Fiddler crabs (Uca spp.) are integral components of many marsh systems. Their burrows serve to aerate the sediments, and are considered beneficial for the marsh grasses (Montague, 1980). The crabs also benefit from the presence of the marsh vegetation, which provides cover to hide from predators (Nomann and Pennings, 1998). Among the shallow habitats utilized during low tide by grass shrimp and larval mummichogs are fiddler crab burrows (Kneib, 1995).

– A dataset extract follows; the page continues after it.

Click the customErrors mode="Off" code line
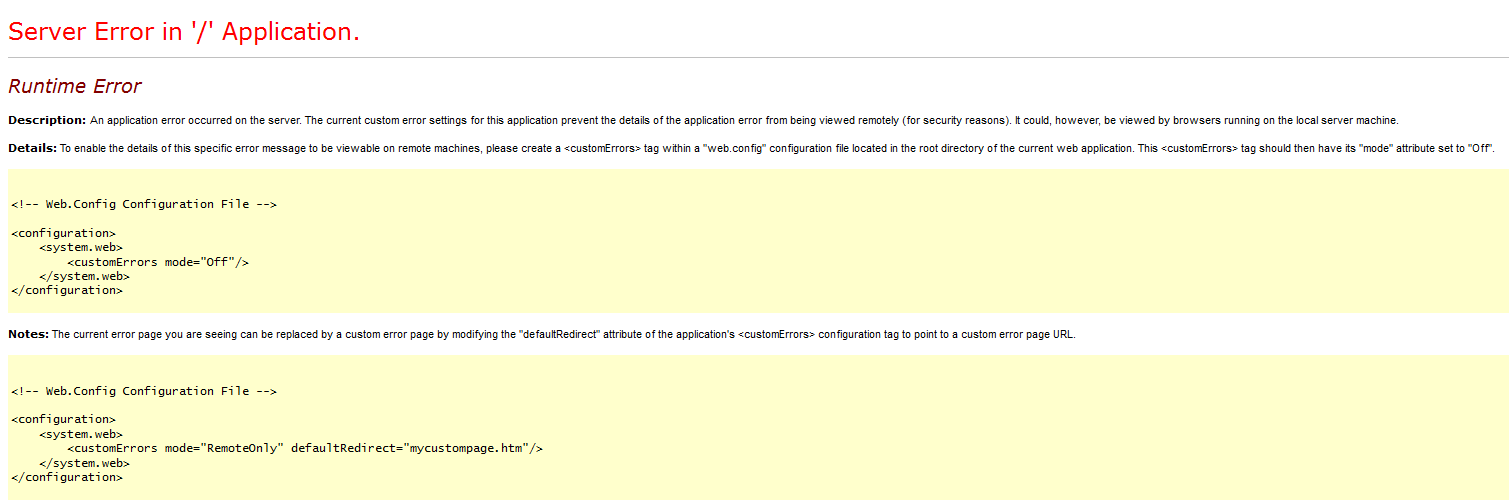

The degree of use of refuge habitat such as vegetation by potential prey species can be affected by the presence of predators. Werner et al (1993), using experimental ponds, found that when predators were absent, juvenile bluegills were found throughout the pond, but when predators were present, the smaller fish restricted themselves to the vegetated regions, a safer habitat. Gotceitas et al (1995) found that juvenile Atlantic cod (Gadus morhua) shifted their habitat from sand to cobble or kelp when an actively foraging predator was present. Similarly, juvenile perch (Perca fluviatilis) and roach (Rutilus rutilus) increased the proportion of time spent in a refuge in the presence of predators (Eklov and Persson, 1995), and survival increased with increased refuge efficiency (Person and Eklov, 1995).